The first man stops whimpering long enough to hear the second man whimpering. Because this isn't possible, it must be he himself whimpering, or a part of himself that has separated from the rest. He listens with a detachment that could be called philosophical. Poor man. We don't really grow up, do we? Growing up is just a parental fiction. We spend our lives cowering in armchairs. An image comes to him of a man sitting several armchairs away, his shoulders shaking in sobs, his feet drawn close to his chest. A man masturbating. This man is even more frightened than he is. Poor man. A dusting of compassion falls over the first man's shoulders, perhaps an illusion caused by the gray light.
The second man knows that he can't be forgiven. But why then does he feel as if his burden has lifted the slightest bit, so that it hovers a good half-inch above his shoulders? He peeks out from behind his jacket. His legs stretch cautiously toward the floor. In the leather armchair he can smell centuries of sweat and anxiety. This room has been full of sinners. Circles of Hell. An army of the Fallen. That is why no guard has appeared, why he won't be expelled: sin is the unspoken requirement for membership in the Harvard Club. Bullshit! If he had a knife, he'd plunge it into his heart! He draws his legs up again, slaps his face, imitates a man being attacked by killer bees. But he does not touch himself again.
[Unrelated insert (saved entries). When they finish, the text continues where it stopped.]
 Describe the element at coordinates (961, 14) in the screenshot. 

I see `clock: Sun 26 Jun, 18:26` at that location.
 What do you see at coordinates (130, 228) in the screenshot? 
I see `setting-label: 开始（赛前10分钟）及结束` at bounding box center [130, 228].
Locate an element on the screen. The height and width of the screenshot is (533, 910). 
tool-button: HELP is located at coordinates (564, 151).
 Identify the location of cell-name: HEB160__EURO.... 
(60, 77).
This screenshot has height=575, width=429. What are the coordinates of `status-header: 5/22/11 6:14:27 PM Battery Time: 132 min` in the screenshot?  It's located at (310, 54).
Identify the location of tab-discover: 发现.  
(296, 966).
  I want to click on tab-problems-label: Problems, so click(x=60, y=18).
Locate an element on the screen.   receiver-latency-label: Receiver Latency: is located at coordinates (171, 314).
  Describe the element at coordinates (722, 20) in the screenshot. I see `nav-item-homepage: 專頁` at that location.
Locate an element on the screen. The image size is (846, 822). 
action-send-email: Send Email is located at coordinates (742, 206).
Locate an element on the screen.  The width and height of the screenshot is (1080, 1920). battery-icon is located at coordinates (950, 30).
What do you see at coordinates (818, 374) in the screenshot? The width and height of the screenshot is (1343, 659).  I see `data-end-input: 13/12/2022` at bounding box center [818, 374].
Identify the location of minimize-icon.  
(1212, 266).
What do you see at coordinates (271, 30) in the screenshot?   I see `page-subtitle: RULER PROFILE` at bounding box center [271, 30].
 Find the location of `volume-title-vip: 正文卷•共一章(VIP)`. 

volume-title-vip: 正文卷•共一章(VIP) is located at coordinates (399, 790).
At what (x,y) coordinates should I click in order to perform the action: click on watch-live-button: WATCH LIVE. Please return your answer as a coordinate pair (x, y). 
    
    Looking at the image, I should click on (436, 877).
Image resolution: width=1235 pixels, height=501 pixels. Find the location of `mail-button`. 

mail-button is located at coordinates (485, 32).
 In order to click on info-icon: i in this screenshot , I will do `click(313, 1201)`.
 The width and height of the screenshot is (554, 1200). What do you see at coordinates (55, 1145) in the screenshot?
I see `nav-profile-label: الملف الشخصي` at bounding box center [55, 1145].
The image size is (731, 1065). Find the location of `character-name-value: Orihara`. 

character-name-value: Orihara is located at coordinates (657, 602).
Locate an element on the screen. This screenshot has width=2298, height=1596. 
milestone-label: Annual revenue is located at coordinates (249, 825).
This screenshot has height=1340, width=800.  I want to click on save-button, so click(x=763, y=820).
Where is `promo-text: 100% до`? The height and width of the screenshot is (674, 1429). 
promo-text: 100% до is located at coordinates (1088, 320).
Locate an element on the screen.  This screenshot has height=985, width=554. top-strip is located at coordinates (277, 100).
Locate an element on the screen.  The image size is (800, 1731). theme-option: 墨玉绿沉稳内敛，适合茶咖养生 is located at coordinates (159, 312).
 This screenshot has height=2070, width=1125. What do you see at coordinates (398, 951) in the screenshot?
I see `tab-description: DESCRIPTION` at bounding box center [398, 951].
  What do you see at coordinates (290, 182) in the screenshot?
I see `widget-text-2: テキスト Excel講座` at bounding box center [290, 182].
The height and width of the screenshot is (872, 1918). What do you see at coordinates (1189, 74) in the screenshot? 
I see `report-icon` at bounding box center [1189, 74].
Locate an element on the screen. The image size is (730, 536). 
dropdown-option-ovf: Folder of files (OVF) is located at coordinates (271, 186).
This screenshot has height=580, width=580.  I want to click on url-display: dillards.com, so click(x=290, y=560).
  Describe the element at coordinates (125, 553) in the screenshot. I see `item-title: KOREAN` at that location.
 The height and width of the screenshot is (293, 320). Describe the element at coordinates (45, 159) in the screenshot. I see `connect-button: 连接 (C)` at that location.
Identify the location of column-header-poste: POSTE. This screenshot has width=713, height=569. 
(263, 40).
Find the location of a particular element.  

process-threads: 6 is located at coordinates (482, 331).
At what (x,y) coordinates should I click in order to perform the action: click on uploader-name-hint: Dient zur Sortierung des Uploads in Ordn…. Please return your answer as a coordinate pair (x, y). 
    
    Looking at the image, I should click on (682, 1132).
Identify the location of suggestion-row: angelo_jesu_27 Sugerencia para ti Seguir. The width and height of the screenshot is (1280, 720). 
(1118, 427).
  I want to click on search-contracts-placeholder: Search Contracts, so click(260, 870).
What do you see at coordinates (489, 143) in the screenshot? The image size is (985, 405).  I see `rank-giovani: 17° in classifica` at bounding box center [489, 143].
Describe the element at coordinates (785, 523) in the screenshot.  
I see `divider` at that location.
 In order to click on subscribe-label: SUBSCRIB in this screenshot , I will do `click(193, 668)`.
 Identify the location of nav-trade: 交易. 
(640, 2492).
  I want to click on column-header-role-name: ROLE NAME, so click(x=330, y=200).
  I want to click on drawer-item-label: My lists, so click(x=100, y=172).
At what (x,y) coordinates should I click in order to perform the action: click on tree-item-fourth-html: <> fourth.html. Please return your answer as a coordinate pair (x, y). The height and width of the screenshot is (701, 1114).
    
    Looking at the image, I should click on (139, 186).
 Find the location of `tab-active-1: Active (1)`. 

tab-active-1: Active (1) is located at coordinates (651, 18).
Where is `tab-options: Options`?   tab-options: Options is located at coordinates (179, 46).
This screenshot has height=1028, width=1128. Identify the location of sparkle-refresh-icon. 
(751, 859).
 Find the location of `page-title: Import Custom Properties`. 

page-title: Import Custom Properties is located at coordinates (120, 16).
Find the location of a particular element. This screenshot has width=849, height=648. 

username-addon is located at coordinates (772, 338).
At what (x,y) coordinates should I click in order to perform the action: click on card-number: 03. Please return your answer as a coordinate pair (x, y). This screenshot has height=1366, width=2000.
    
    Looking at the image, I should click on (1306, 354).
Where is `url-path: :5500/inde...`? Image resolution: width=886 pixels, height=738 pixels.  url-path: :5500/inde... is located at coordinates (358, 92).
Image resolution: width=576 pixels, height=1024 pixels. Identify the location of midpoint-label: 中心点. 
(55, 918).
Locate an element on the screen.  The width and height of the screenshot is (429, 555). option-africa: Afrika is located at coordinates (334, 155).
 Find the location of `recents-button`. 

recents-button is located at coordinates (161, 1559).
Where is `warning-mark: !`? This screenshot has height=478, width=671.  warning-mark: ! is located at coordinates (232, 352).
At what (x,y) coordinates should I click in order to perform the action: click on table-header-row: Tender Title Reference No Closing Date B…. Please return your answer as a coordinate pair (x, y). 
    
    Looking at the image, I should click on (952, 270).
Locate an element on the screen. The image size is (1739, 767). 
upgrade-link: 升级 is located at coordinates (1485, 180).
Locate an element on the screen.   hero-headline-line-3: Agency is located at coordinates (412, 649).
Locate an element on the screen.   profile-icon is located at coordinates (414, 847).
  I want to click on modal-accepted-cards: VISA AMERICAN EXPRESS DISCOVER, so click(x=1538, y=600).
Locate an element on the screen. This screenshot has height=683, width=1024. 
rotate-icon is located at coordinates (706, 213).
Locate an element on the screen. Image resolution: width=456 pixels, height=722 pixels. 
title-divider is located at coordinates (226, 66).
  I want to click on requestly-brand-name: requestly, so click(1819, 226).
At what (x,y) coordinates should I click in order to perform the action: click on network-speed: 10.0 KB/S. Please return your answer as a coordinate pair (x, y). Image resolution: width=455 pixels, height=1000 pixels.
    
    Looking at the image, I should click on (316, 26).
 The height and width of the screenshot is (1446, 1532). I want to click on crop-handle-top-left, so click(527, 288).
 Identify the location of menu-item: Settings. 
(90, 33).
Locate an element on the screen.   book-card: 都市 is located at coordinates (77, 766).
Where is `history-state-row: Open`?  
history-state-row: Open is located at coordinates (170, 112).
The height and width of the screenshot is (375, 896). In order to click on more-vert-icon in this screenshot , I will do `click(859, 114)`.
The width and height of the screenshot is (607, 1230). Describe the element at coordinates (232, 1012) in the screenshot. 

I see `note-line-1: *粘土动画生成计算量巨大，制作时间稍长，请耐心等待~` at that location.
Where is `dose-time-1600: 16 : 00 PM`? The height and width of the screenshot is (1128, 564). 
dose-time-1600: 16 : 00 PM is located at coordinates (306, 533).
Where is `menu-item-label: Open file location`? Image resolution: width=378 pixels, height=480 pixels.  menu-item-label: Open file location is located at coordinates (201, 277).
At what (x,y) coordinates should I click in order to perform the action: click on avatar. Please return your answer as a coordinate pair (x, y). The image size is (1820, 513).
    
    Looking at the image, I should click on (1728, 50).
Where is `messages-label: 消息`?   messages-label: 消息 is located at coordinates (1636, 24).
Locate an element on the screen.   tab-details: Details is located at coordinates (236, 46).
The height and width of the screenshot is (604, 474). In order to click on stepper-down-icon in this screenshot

Finally, almost sadly, the temper tantrum subsides. Sensations return: the itchiness of his trousers, the weight of his wallet in his inside jacket pocket. He isn't dead. Nothing as easy as that. His shoes reach for the floor once again, and he allows himself to breathe. The other armchairs are silent, but their proximity has been a blessing.
When the two men rise to straighten their clothes, they smile painfully, half to themselves, half to each other, in the manner of middle-aged men - a slight bow to acknowledge life's difficulties. It is a relief to know that the other had no inkling of what they were doing; in a way, some of that innocence rubs off on each of them, like flecks of gold leaf. For a moment each admires the other for facing a future brighter than his own. There is no envy or resentment in their admiration; they are simply grateful for each other's presence, and for the presence of all the other men and women masturbating in armchairs in the gray light of the afternoon at the Harvard Club.